À l’Assemblée générale de l’ONU, le président russe avait appelé à « unir nos efforts sur la base de la loi internationale et créer une large coalition internationale contre le terrorisme – qui ressemble à la coalition contre le nazisme », semblant suivre son homologue américain, qui s’était auparavant dit « prêt à travailler avec tous les pays, y compris la Russie et l’Iran, pour résoudre le conflit ». Si les deux grandes puissances s’accordent sur la détermination des objectifs prioritaires – mettre fin au conflit syrien et éradiquer la menace terroriste qui prospère dans le pays -, leur définition et les moyens envisagés pour les atteindre divergent radicalement.
Comme l’a rappelé Barack Obama dans son discours du 28 septembre, la mise en place « d’un nouveau dirigeant » en Syrie est indispensable aux yeux des « Amis de la Syrie » occidentaux. « J’ai le plus grand respect pour mes homologues américain et français, mais ils ne sont pas des ressortissants syriens et ne doivent donc pas être impliqués dans le choix des dirigeants d’un autre pays », lui a répondu Poutine en conférence de presse. Les frappes russes du 30 septembre ont fait éclater au grand jour la différence radicale de lecture du conflit entre Washington et Moscou.

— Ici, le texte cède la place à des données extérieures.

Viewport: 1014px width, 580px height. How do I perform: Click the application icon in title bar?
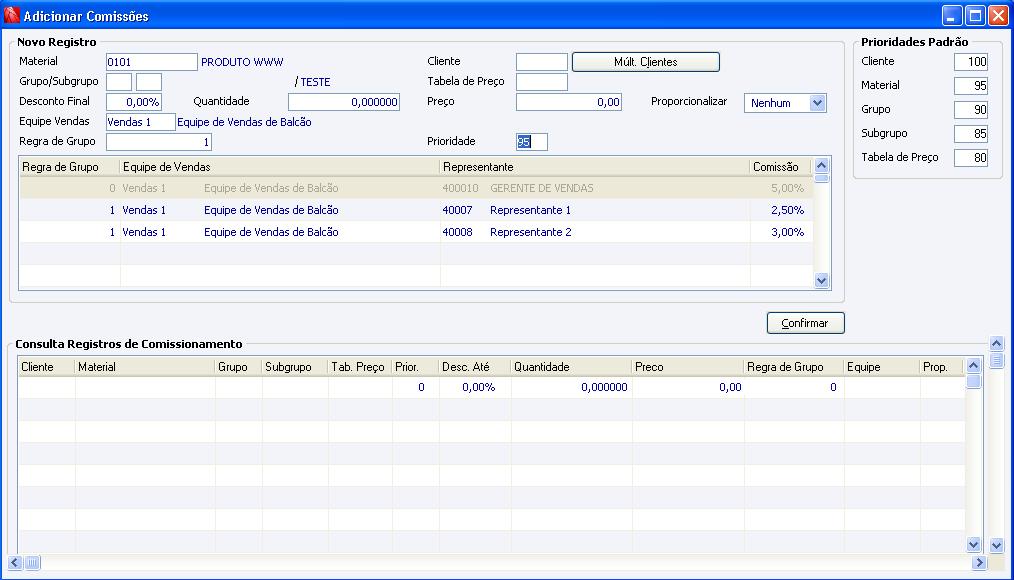tap(12, 15)
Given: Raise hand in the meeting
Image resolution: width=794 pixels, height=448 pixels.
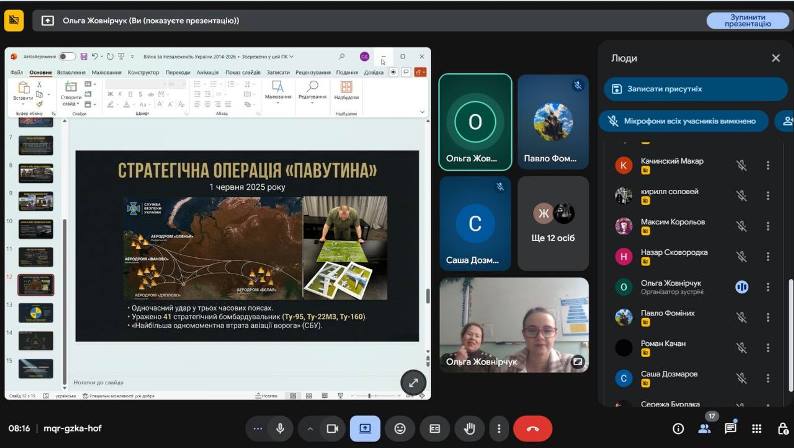Looking at the screenshot, I should pos(469,429).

La Russie ne fait pas le distinguo et considère tous les insurgés comme des terroristes, pour le politologue Julien Théron
Car si le ministère russe de la Défense s’est félicité d’avoir détruit « huit cibles du groupe État islamique », le Pentagone a condamné l’attaque de groupes de l’opposition syrienne soutenus et même armés par l’Occident. Selon les premières observations, les bombardements ont eu lieu dans les environs des villes de Lattaquié, Hama et Homs, dans l’Ouest syrien, où l’État islamique (EI) est peu présent, mais où des groupes alliés à l’Occident appartenant à la coalition de l’Armée de la conquête, ainsi qu’au Front al-Nosra, filiale locale d’Al-Qaïda combattue par Washington, ont conquis des positions stratégiques ces derniers mois, mettant en péril le réduit où le régime de Damas a retranché ses dernières forces.
Cette première intervention russe semble indiquer que la priorité de Moscou n’est pas d’éradiquer dans l’immédiat l’EI mais plutôt de briser l’étau rebelle qui menace son protégé Bachar al-Assad. Elle confirme que la définition russe du terrorisme rejoint davantage celle de Damas que les listes établies par le département d’État américain. « La Russie ne fait pas le distinguo et considère tous les insurgés comme des terroristes. De telles interventions aux lisières du territoire tenu par le régime syrien n’auront que peu d’impact sur l’État islamique, et, quoi qu’il en soit, les Russes ne disposent pas de suffisamment de troupes au sol pour pouvoir le battre », explique le politologue Julien Théron, spécialiste de la géopolitique des conflits.
Vladimir Poutine prêt à tout pour soutenir le régime de Damas ?
L’hubris du maître du Kremlin serait condamnée, et on lui prédit d’ores et déjà un désastre comparable à celui qu’ont subi les armées soviétiques en Afghanistan entre 1979 et 1989, le dernier terrain lointain où Moscou s’était engagé, avant ses frappes du 30 septembre en Syrie. Mais c’est oublier comment Poutine est parvenu à « pacifier » la Tchétchénie en 1999-2000, éradiquant sans états d’âme des indépendantistes tous désignés comme « terroristes ».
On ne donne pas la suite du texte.